Elle atteignit Fû au ventre d'un coup de pied assez brutal pour l'envoyer voler à quelques mètres d'elle, le Murmure à la limite d'exploser à l'intérieur d'elle. Ce n'était même pas qu'elle se sentait insultée ; cela faisait trop longtemps que la sombre, sombre force à l'intérieur d'elle n'avait pas été relâchée. D'une secousse, elle déploya l'un de ses sceaux explosifs, dont l'activation ouvrit un gouffre de plusieurs mètres entre Fû et elle. Elle commençait à s'essouffler, puisait déjà dans ses réserves de chakra, mais refusait de faillir.
— Tu aurais dû m'en parler immédiatement ! Il n'y a que Chômei qui t'intéresse, je ne compte pas à tes yeux.
Utilisant une technique typique de Sasuke, elle commença à tendre un piège en plein combat à la jinchûriki. Ses câbles s'envolèrent l'un après l'autre, s'enroulant autour d'un arbre ou se fichant profondément dans la roche. Chacun d'eux limitait un peu plus les mouvements de Fû, qui ne pouvait les franchir sans risquer de se couper – et si Hitomi les avait empoisonnées ? Sans doute ses leçons à l'Académie lui revenaient-elles à l'esprit. Ne pas prendre le risque de se faire blesser par un ennemi quand on pouvait faire autrement. Elle était seulement à la recherche du « autrement » en question.
Hitomi lui tomba dessus avec la délicatesse d'un mur de brique, tout son corps plaquant le sien contre le sol. Les ruades de son adversaire firent protester ses côtes, malmenées par l'un des coups qu'elle n'avait su esquiver, mais elle tint bon. Une de ses mains s'enroula dans les cheveux de Fû, la contraignant à la regarder dans les yeux. Son nez contre le sien, elle attendit que l'autre cesse de se débattre.
— J'ai passé du temps avec toi parce que je le voulais, grogna-t-elle d'une voix sans appel à son oreille. Les réceptacles comptent plus pour moi que les démons à l'intérieur d'eux. Si l'Akatsuki met la main sur toi, tu mourras, tu n'auras absolument aucune chance de survivre. Je ne laisserai pas un tel évènement se produire, même si je dois te sédater jusqu'à ce qu'Hitomi ait terminé d'implanter son sceau sur toi, est-ce que tu comprends ça ?

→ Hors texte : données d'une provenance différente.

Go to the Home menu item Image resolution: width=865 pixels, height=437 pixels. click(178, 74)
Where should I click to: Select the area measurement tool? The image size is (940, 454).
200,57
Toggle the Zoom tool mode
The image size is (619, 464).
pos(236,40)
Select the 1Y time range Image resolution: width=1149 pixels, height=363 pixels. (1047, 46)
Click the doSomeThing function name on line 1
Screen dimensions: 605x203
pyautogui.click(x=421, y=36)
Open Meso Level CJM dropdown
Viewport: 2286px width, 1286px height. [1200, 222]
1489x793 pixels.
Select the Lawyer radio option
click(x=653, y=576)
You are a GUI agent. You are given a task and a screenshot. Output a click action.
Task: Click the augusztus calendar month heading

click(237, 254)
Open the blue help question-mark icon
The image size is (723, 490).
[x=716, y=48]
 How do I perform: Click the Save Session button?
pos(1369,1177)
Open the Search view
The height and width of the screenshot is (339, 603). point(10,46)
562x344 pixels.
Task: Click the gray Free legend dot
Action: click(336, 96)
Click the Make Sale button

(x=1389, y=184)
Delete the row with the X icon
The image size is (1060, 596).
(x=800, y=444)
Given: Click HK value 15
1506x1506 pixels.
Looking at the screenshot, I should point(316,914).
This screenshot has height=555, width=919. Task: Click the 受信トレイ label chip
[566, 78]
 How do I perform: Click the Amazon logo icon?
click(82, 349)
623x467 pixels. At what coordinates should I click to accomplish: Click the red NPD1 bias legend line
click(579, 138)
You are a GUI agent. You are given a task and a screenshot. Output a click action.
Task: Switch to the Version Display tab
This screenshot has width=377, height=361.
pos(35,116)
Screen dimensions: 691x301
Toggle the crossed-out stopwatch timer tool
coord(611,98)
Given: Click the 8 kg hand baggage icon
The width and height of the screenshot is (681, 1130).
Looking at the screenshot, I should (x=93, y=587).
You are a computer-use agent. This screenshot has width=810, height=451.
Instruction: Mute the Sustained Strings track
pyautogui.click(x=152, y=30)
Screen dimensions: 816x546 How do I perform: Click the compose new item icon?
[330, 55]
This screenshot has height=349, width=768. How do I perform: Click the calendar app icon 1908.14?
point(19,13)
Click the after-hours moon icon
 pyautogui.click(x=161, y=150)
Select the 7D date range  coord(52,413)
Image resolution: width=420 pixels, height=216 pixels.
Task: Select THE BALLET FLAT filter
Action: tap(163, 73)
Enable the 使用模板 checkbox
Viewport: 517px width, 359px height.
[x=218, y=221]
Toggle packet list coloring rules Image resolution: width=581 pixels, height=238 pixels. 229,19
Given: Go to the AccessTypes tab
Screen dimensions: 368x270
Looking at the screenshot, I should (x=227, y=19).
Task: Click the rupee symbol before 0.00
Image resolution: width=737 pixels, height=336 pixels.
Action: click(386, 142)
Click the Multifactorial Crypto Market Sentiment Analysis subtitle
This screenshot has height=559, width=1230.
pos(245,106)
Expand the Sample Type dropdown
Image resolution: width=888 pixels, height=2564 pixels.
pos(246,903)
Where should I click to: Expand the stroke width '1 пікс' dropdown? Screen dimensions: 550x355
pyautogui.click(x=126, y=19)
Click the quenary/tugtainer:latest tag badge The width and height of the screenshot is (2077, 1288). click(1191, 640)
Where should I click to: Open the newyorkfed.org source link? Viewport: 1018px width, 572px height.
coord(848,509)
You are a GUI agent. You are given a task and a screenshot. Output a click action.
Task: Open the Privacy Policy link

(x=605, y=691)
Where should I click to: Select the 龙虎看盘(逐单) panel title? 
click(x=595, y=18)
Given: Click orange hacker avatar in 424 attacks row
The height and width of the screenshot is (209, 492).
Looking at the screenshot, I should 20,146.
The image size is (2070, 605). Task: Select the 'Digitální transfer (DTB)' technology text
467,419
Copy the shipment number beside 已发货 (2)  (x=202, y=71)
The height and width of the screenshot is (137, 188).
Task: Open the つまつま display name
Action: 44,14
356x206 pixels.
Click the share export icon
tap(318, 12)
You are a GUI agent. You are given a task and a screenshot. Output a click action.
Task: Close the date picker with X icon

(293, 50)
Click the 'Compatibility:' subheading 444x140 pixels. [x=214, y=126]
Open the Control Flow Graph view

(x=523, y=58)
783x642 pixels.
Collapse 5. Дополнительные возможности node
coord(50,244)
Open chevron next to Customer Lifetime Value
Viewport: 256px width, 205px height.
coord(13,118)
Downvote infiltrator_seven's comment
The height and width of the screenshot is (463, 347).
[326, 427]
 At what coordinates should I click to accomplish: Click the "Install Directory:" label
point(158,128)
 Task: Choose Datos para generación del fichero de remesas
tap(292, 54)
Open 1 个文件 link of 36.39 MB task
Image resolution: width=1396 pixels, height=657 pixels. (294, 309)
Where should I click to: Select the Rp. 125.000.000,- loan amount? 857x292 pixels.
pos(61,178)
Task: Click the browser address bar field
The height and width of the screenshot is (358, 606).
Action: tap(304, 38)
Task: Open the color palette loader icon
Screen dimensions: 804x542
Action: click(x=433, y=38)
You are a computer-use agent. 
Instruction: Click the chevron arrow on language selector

Il y eut un long silence seulement perturbé par leurs respirations haletantes. Pas un instant leurs regards ne s'éloignèrent l'un de l'autre, orange intense contre bleu pâle, jusqu'à ce que Fû ferme les yeux et l'embrasse. Le goût de sa langue, chargé d'agrumes et de quelque chose qu'Hitomi ne parvenait pas à définir, lui envahir la bouche. Elle répondit au baiser avec un petit son tourmenté, ses mains se faisant caresse dans les cheveux de Fû, sur son visage, sa gorge, ses épaules. Elle répondit avec tout ce qu'elle avait et, pourtant, ce fut elle qui rompit le baiser.
— Je ne suis pas là pour longtemps, dit-elle d'une voix douce à nouveau. Quand le sceau sera apposé sur toi, je m'en irai à la recherche du prochain jinchûriki, sans doute au Pays de la Foudre. Je ne reviendrai peut-être jamais à Takigakure.
Elle ne dit pas non, parce que ce n'était pas ce qu'elle voulait exprimer. Elle essayait simplement de faire comprendre à Fû que si elles continuaient sur cette voie – même si Hitomi avait de prime abord décidé de ne même pas s'y engager – cette voie toucherait très vite à sa fin.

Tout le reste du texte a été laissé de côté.